Autor de 'dezembro de 81' celebra sucesso que embalou o bi do Fla

O DIA: Por Yuri Eiras

'Se um dia eu pudesse ver, meu passado inteiro'. A letra de 'Primeiros Erros', composta por Kiko Zambianchi, sucesso da banda Capital Inicial, parece perfeita para explicar a obsessão da torcida do Flamengo em reviver um título mundial. Eric Barceleiro, de 32 anos, não era nascido quando o Rubro-Negro botou os ingleses na roda, mas desde a infância sabe de cor e salteado a história da maior conquista do seu clube do coração.

Ao perceber que a torcida pouco celebrava os heróis de 1981, compôs, meio a sério, meio de brincadeira, a música mais cantada e ouvida em 2019. Não tem Ferrugem, Marília Mendonça ou MC Kevinho que supere o sucesso de 'Em dezembro de 1981'. Pelo menos para os rubro-negros.

Foto: Divulgação
A versão torcedora de 'Primeiros Erros' foi composta por Eric entre 2011 e 2012, sem a menor pretensão de ser um hit das arquibancadas.

"Nas redes sociais da Nação 12 (torcida organizada do Flamengo), havia um grupo para propor letras. Uma vez sugeriram fazer uma versão baseada nessa música. Eu fiz, ela vingou, mas ficou esquecida durante algum tempo", conta Eric. "Só veio pegar na veia em 2017, quando o Flamengo passou a frequentar competições sul-americanas mais constantemente".

Neste ano, ao longo da campanha incrível na Libertadores, 'Em dezembro de 1981' deixou de ser letra para se tornar um mantra da torcida no Maracanã. "O problema é que está todo mundo ganhando dinheiro, menos eu".

Nada de lucro com a versão

Registrado como autor da versão, Eric ainda não lucrou com o sucesso, apesar de artistas como Buchecha, Ivo Meirelles e Dennis DJ já terem regravado a canção.

"Foi o próprio Kiko Zambianchi quem me deu o toque. O Ivo me chamou para conhecê-lo, e ele comentou: 'Você deve ter alguma coisa para receber'. Aí, me deu o estalo. Estou correndo atrás disso".

Agora, o próximo passo é conversar com o próprio Kiko, que já havia concedido a autorização para a versão de Eric.
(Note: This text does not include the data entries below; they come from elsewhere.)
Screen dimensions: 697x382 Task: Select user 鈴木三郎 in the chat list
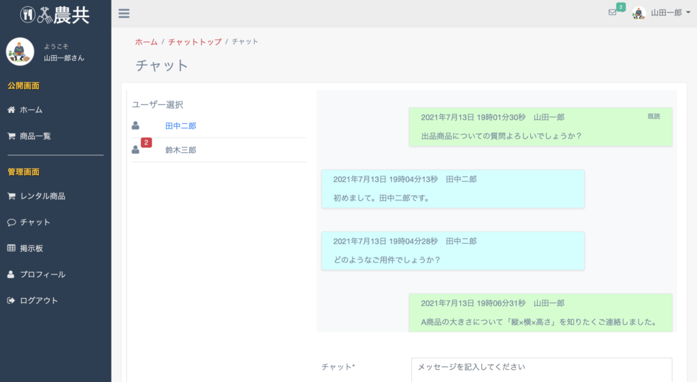[x=180, y=150]
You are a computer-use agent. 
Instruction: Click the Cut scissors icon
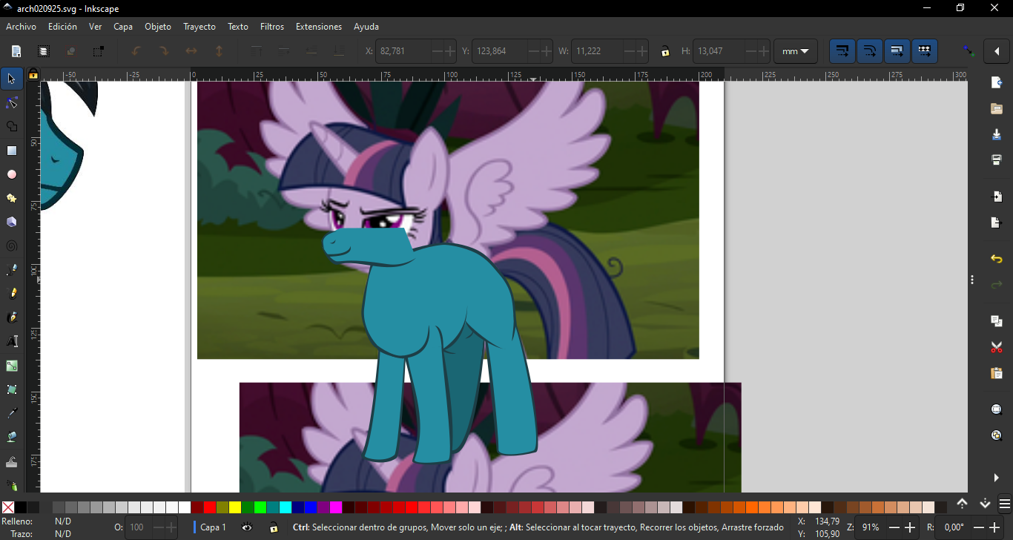997,347
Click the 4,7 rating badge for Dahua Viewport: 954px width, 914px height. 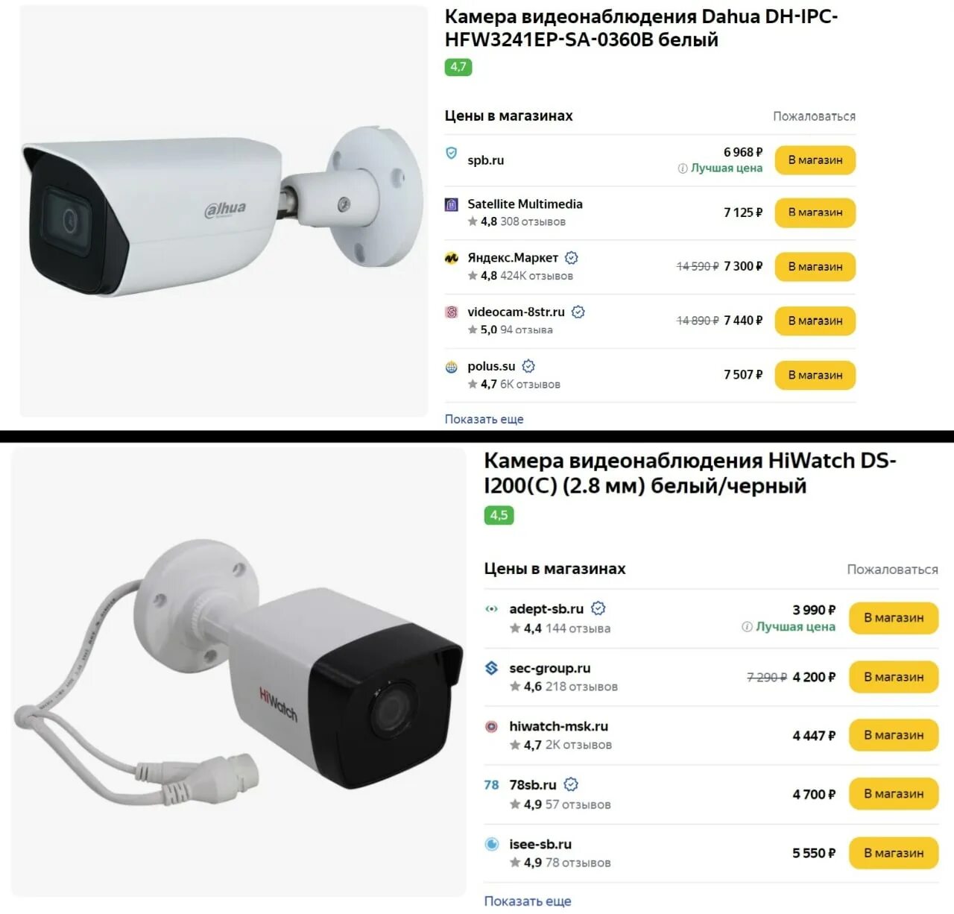(458, 67)
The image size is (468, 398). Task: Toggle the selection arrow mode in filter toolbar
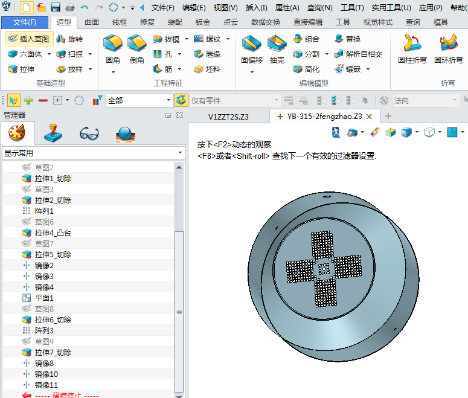(x=14, y=101)
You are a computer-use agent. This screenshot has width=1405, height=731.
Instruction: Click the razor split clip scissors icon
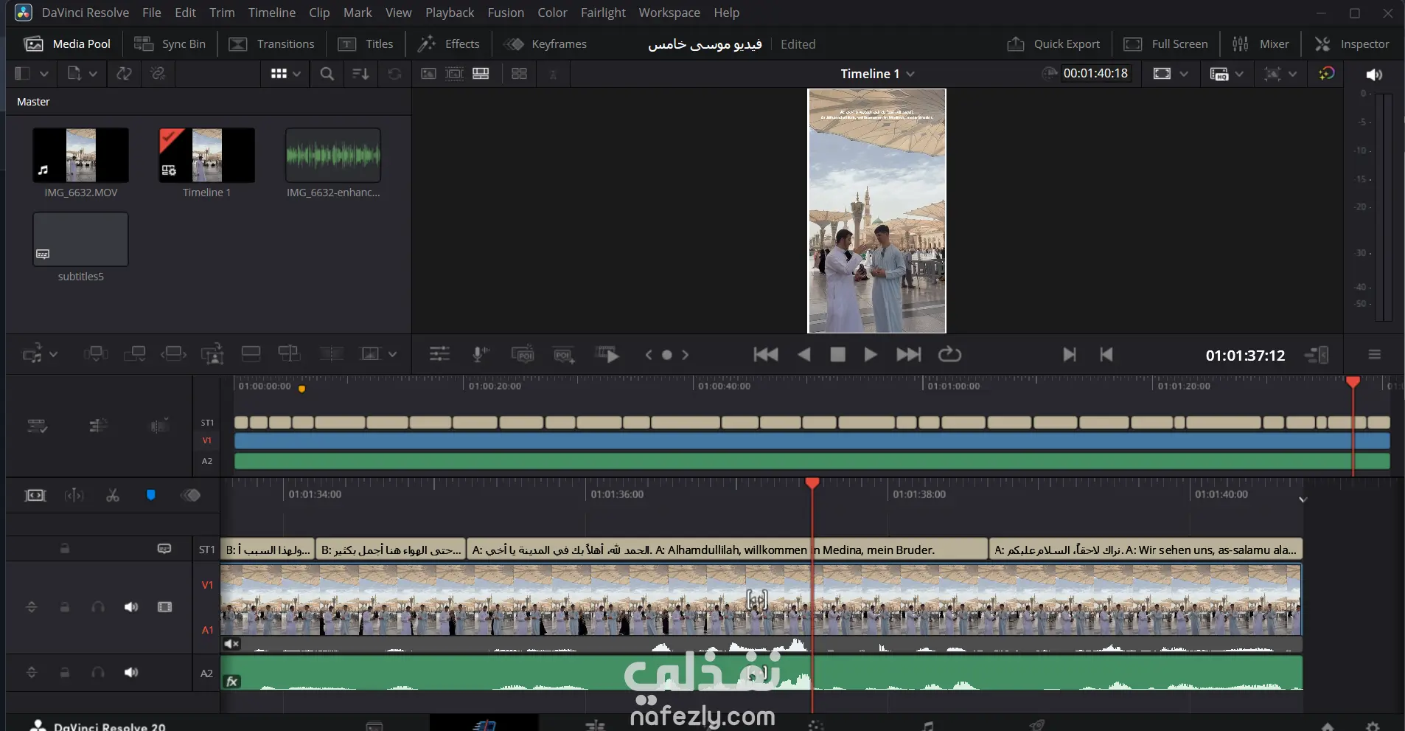pyautogui.click(x=113, y=495)
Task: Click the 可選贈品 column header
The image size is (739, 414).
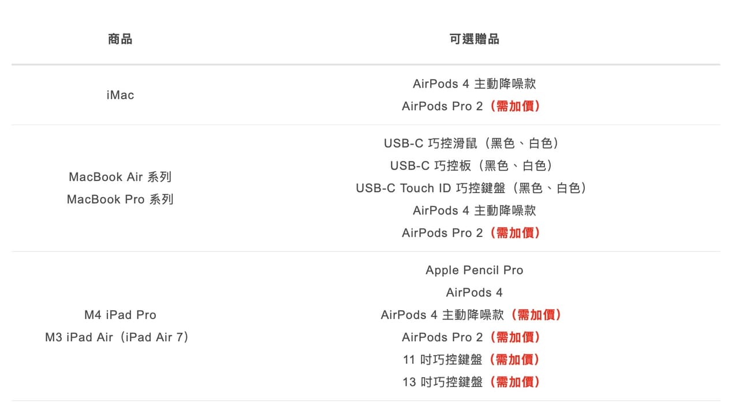Action: tap(475, 39)
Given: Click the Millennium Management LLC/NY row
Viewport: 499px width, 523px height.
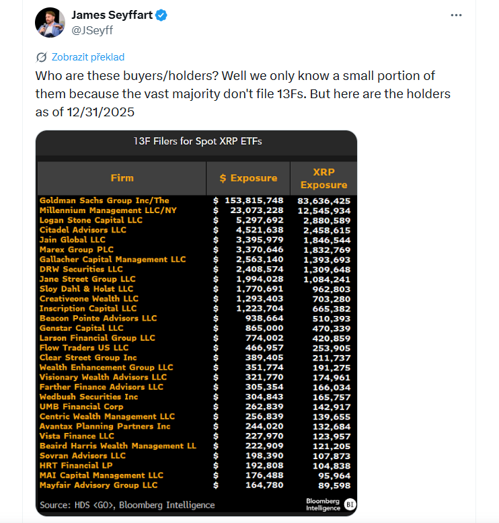Looking at the screenshot, I should click(195, 210).
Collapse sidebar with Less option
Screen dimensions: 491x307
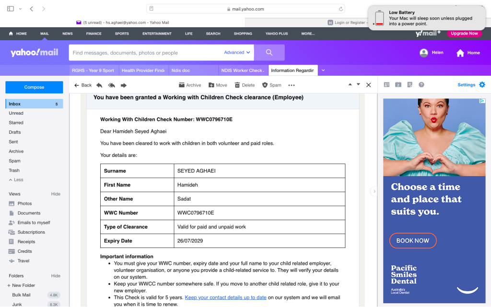click(x=16, y=180)
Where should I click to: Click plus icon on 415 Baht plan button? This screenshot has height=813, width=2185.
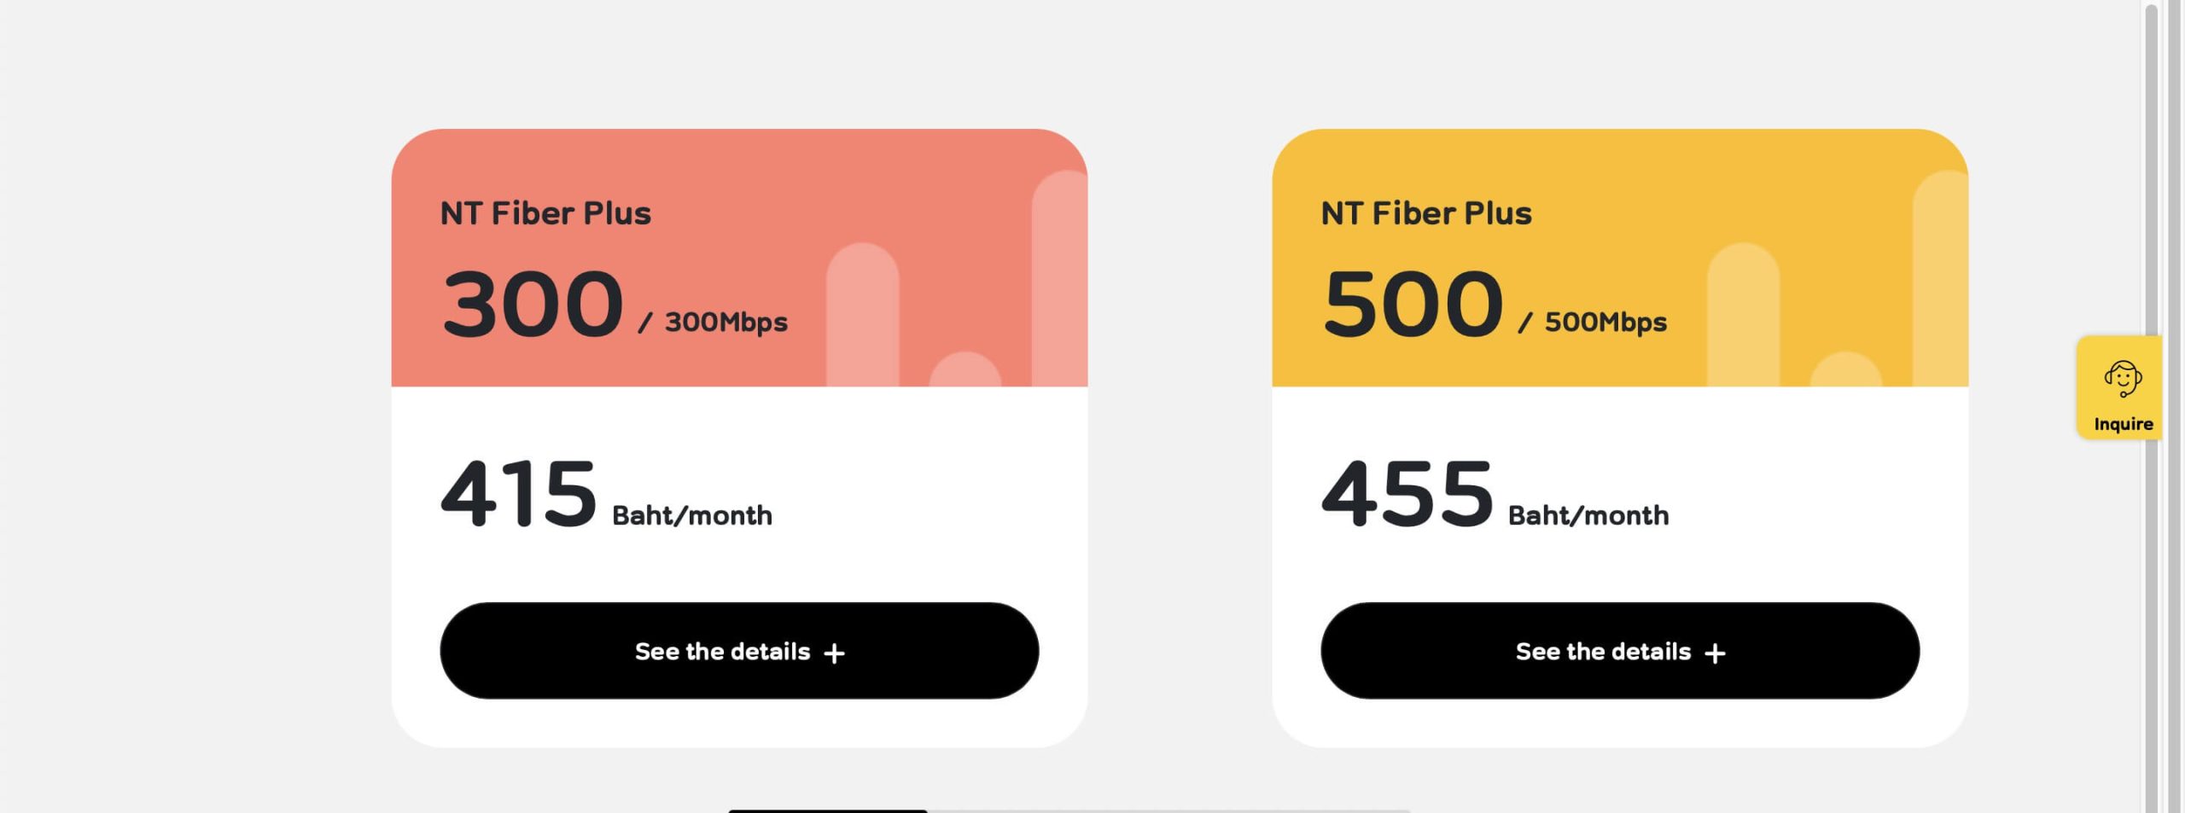click(834, 653)
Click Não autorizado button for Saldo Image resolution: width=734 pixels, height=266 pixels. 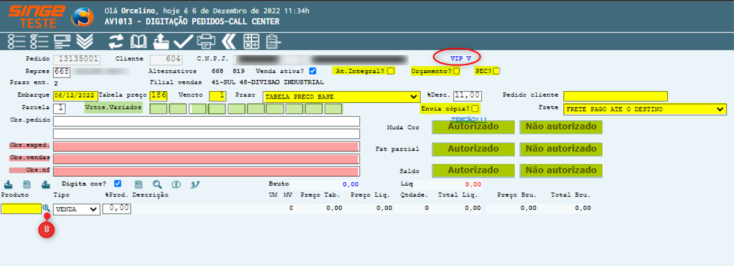click(561, 170)
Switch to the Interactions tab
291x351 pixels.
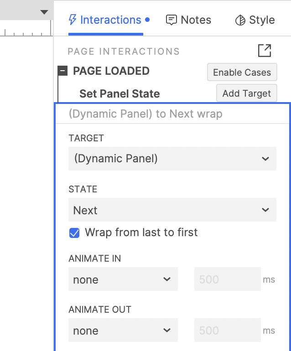click(110, 20)
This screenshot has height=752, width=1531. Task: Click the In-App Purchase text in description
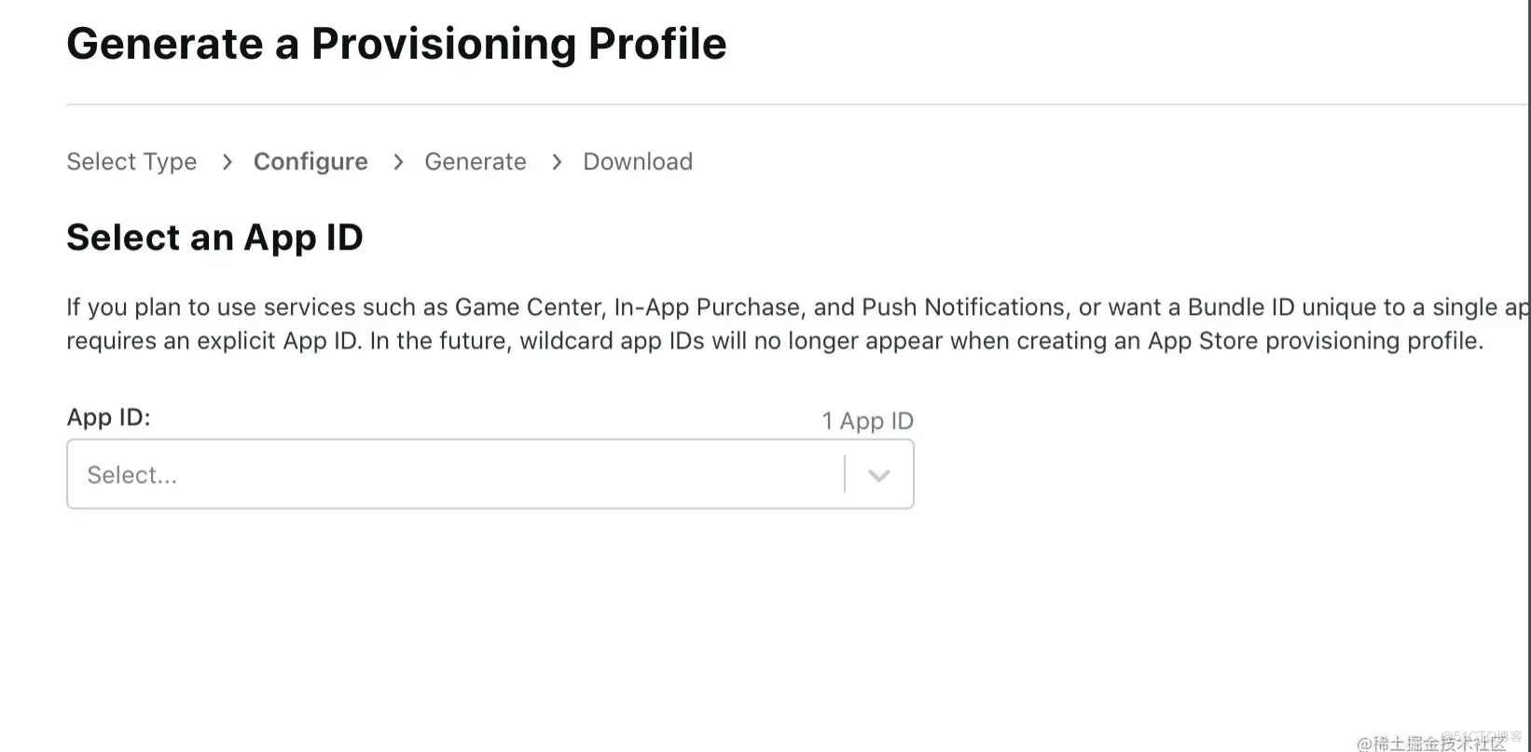click(707, 308)
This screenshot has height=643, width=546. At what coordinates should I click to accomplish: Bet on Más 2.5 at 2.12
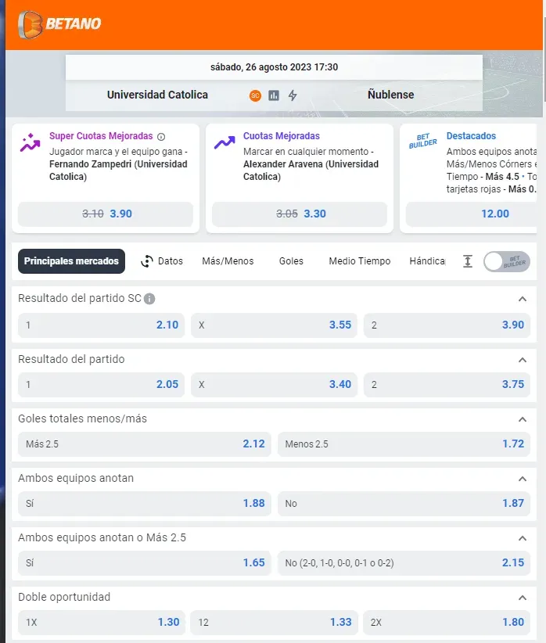[145, 444]
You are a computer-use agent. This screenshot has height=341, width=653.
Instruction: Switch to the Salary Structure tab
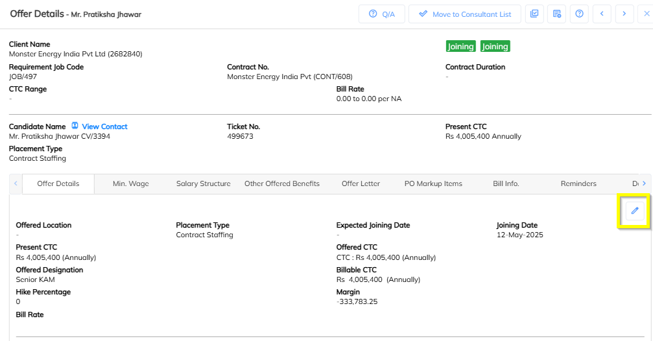(203, 183)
Mas nenhuma dor de cabeça é maior do que o orgulho de ver a música vingar e ultrapassar as barreiras do país — foi a mais cantada no segundo tempo da final em Lima, antes de o Flamengo virar o jogo sobre o River Plate, e também no dia seguinte, na comemoração no Rio.

"A gente sempre reclamou do distanciamento entre time e torcida. Me enche de orgulho ver essa identificação atual. Depois dos jogos, é o time quem puxa a música, ainda no campo. E o mais impressionante é que boa parte dos titulares não é cria da Gávea", argumenta Eric. A partir de dezembro, no Catar, seu verso final será cantado a plenos pulmões: "E agora seu povo, pede o mundo de novo".

Foi a música mais cantada no segundo tempo da final em Lima, antes de o Flamengo virar o jogo sobre o River Plate.